GUEST OPINION: Buckle up for the financial road ahead

Kevin Fleming

By KEVIN FLEMING, guest columnist

Four months ago, a report the county government had been waiting for arrived. The contents of that document were the subject of a presentation at the county council meeting in August. It seemingly was presented with a very measured, even tone by a representative of its author, consulting firm Baker Tilly. From all indications I’ve seen, the information provided didn’t appear to raise concerns among county officeholders. It should have.

The Baker Tilly document was a financial report and forecast of county revenues and expenditures covering the period 2017-2022. The decision to commission the BT forecast was a very wise one which I highly commend. It contains essential information in light of the pandemic. County revenues and expenditures are affected by the pandemic’s disastrous impact on the economy.

The BT forecast indicates we face a very rough road ahead. It indicates three major county funds, the general, public safety and motor vehicle highway funds, will be about $1.5 million in the red by the end of 2022 at the current rate of expenditures and forecast revenues. That means based on that projection, those three funds will all be depleted sometime during 2022. That’s from 13 to 25 months from now. Public safety is actually projected to be in deficit before the end of the coming year.

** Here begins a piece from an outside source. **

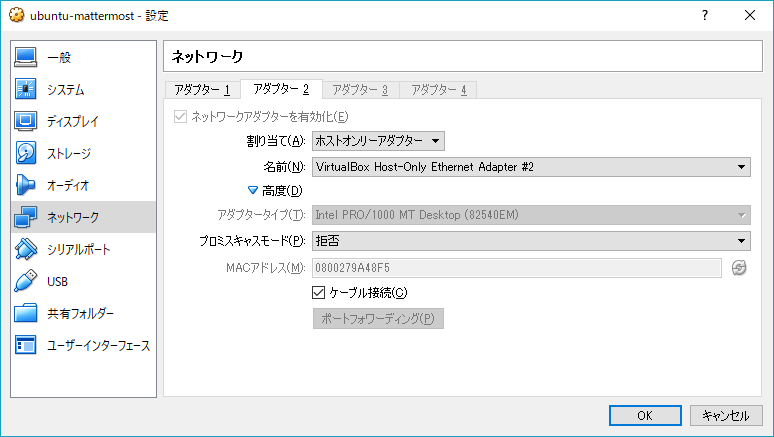
Task: Expand the 名前 Host-Only adapter name dropdown
Action: (x=531, y=167)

These deficits are red ink in the county ledger. But BT projects a net deficit of over $750,000 in all operating and capital funds. Being that overdrawn at the bank can’t happen. Something’s got to give.

Among the recommendations BT made for addressing this significant shortfall is raising our local income tax. That’s not a desirable decision, considering that we already have one of the state’s highest local income taxes. And that may not provide enough funds to do more than offset the deficit in the general, public safety and MVH funds.

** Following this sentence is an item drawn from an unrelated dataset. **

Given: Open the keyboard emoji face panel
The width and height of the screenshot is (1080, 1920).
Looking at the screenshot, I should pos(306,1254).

I raised my concerns at the commissioners meeting Dec. 9. Work had been ongoing on a plan to refinance the debt obligation for construction of the county jail. At a previous meeting, commissioner Biddle had indicated an objective of refinancing the current debt balance at 1 percent interest, with the same payment as currently, paying the debt off earlier, thus yielding a net savings in 2029.

I concur that refinancing to obtain 1 percent interest is a good decision. But I suggested that paying off a debt sooner rather than later that carries only 1 percent interest, with deficits looming, is not.

The BT forecast is daunting. It only makes sense, in light of it, to borrow all the money the county can at 1 percent. And although it’s often a good idea to take advantage of low interest rates and retire debt earlier, this time it’s not.

It was my impression that commissioner Biddle was not as concerned as I about the forecast. She pointed out that the request was made that BT base it on conservative assumptions. My response was that the forecast was created sometime prior to mid-August, and the current state of the pandemic in Indiana is far worse now. It would seem highly speculative to assume BT envisioned our current state of the pandemic.

Of course, a refinance of the jail to obtain the lowest possible payment will only have a small impact on the necessary cost-cutting which will be required. Commissioner Biddle also rightly pointed out that county agencies and departments have been spending less than budgeted amounts, creating budget reversions to add back to the pot. But neither will the recent rate of budget reversions address this matter. And most of those amounts in the previous three years have come from the MVH and cumulative bridge funds. Many county residents will attest that we have the roads to prove that.

I was encouraged to hear county council President Dave Redding address his concern about costs arising from county responses to calls of a public safety nature into Department of Natural Resources properties in Brown County. Perhaps this is a situation for which the county can be reimbursed by DNR. It was a good start to what needs to become an in-depth search to reduce expenditures.

If the road ahead for the county’s financial future is as serious as the BT forecast predicts, it will require an “all of the above” approach to getting through this. The gridlock in Congress makes it impossible to know what help will come from the federal government. We are not alone and the ideas from other counties may be helpful.

One possible silver lining might come in historically low interest rates so that some borrowing can be utilized to get us farther down the road where hopefully there’s light at the end of this pandemic tunnel.

Kevin Fleming is retired from state government where he worked at agencies including the Indiana State Board of Accounts as a field examiner, and the Indiana Department of Labor as a field auditor. While with SBOA, he and a colleague completed an audit of Brown County. He resides in Van Buren Township.